Drag Me To Hell. The movie opens with the old 1980s version of the Universal logo, so right off the bat you know just where Sam Raimi is coming from, what he’s going to throw at you, and where he’s throwing it: right into your face. Remember the good old movie days of yelping with fright at the same time you’re laughing at over-the-top gross-outs? They’re back! The only thing that’s missing to make this the perfect 80’s horror movie experience is the Long Island Hair on the women.

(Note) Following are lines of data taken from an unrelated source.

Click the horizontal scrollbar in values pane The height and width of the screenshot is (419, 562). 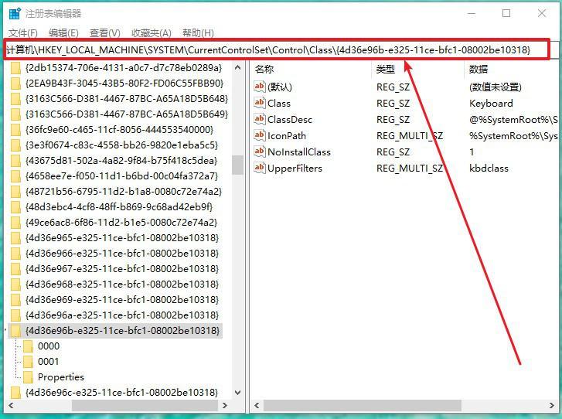click(x=387, y=406)
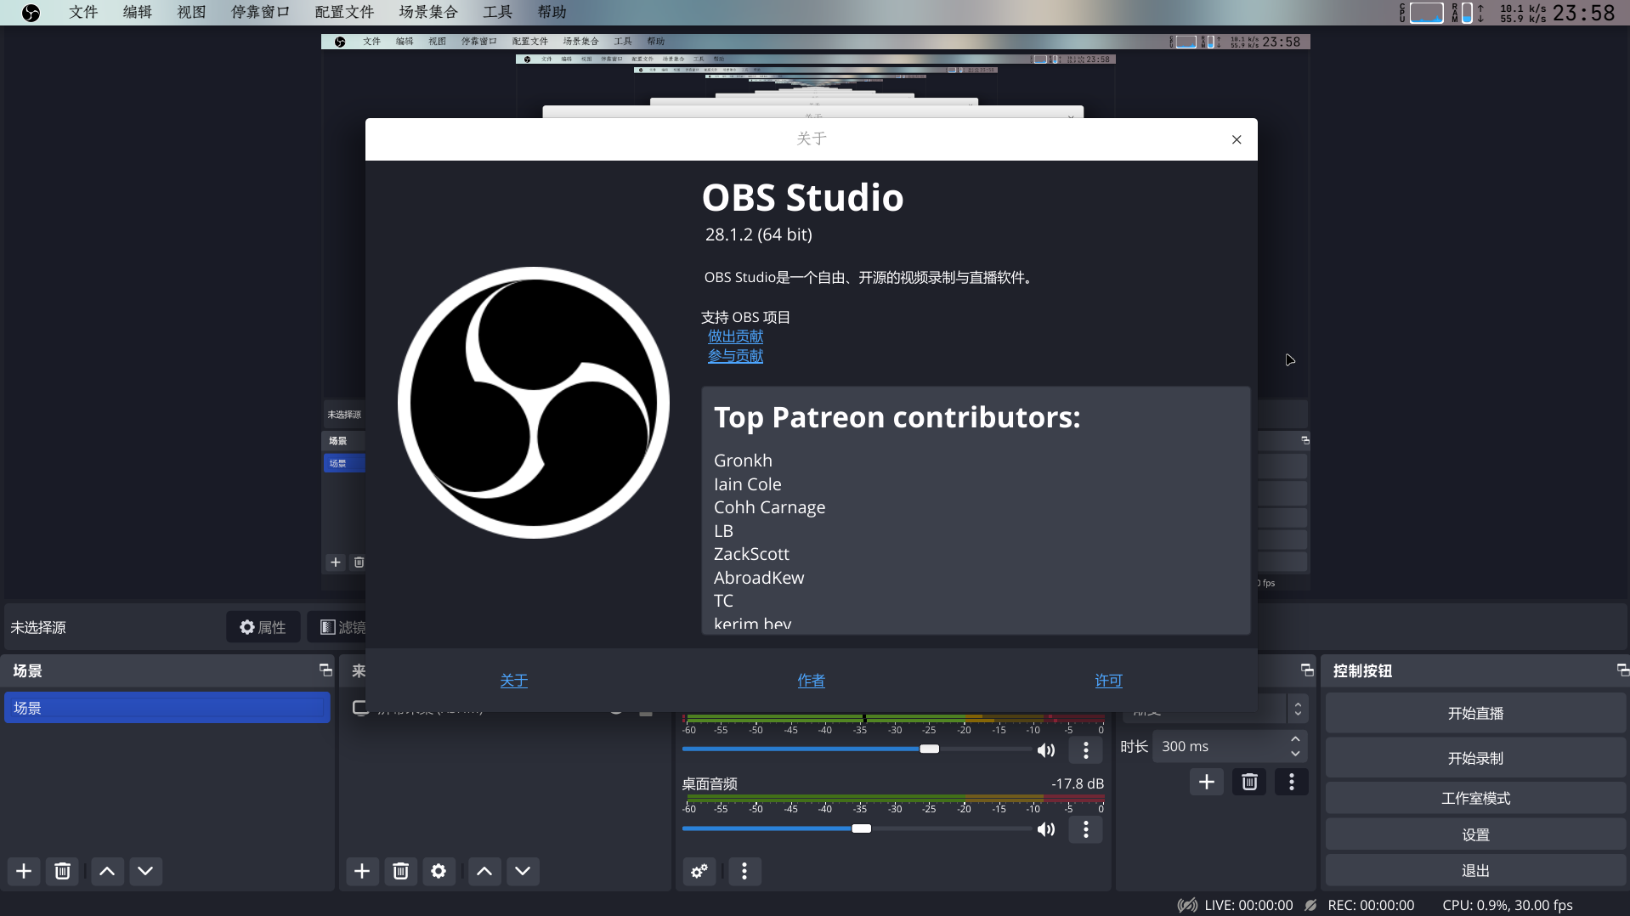Viewport: 1630px width, 916px height.
Task: Click the add scene plus icon
Action: (x=24, y=871)
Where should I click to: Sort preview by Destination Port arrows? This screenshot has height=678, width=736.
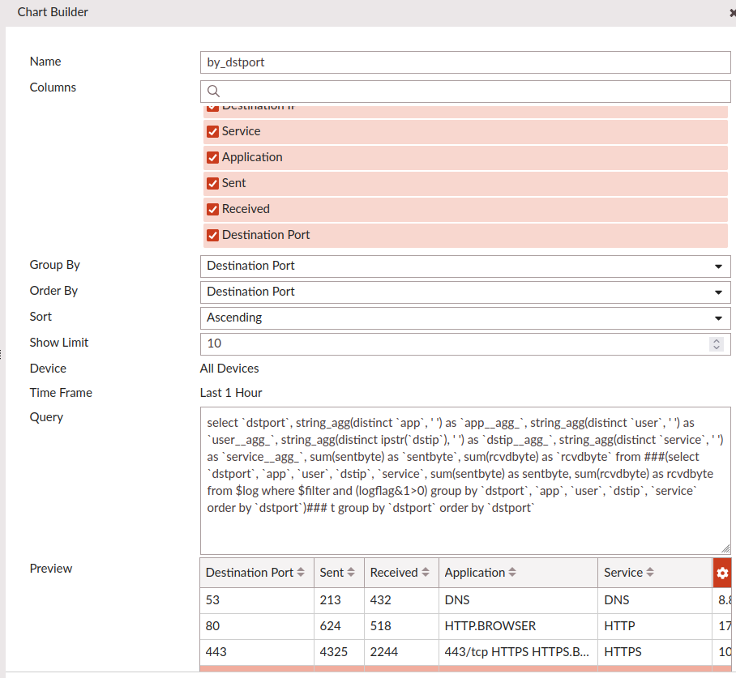coord(301,573)
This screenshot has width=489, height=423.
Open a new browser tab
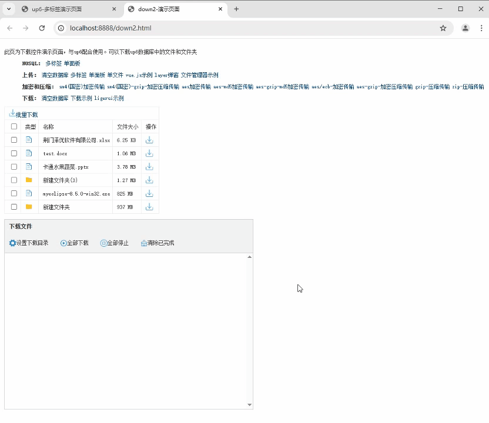236,9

Terminator: Regurgitation Salvation. If you loved Christian Bale’s intense Batman growly voice, then you are going to jizz in your pants over this flick. If you liked the first two
Terminator movies, however, it’s definitely gonna be a dry hump, because this is yet another WGAS prequel where nothing can happen to anybody because they all have to show up in a movie directed by James Cameron. It has plot holes you can dump nuclear waste in, and they’re so deep that the radioactivity will decay into lead before the stuff hits bottom. So yeah, this is right up there on the prequel scale with
The Two Musketeers,
Prince Kong, and
Quasimodo: The Early Years. As for the title, I have no idea what they actually saved here. Nobody’s career, that's for sure. And not the franchise either. Maybe money.
The Hangover. Could somebody please go into the AMC 25 Theatre in Times Square and look for my ass? Because I laughed it off watching this movie.
The Tonys. Wanna know why theatre rules? Neil Patrick Harris got up in front a live Radio City Music Hall audience at 11:05 and sang a parody of "Tonight" which rattled off the evening's Tony Award winners, in perfect meter and rhyme--a song that couldn't have even been written before 10:45, and he sang it like he had rehearsed it for weeks. THAT, my friends, is why stage actors have it all over film actors, okay?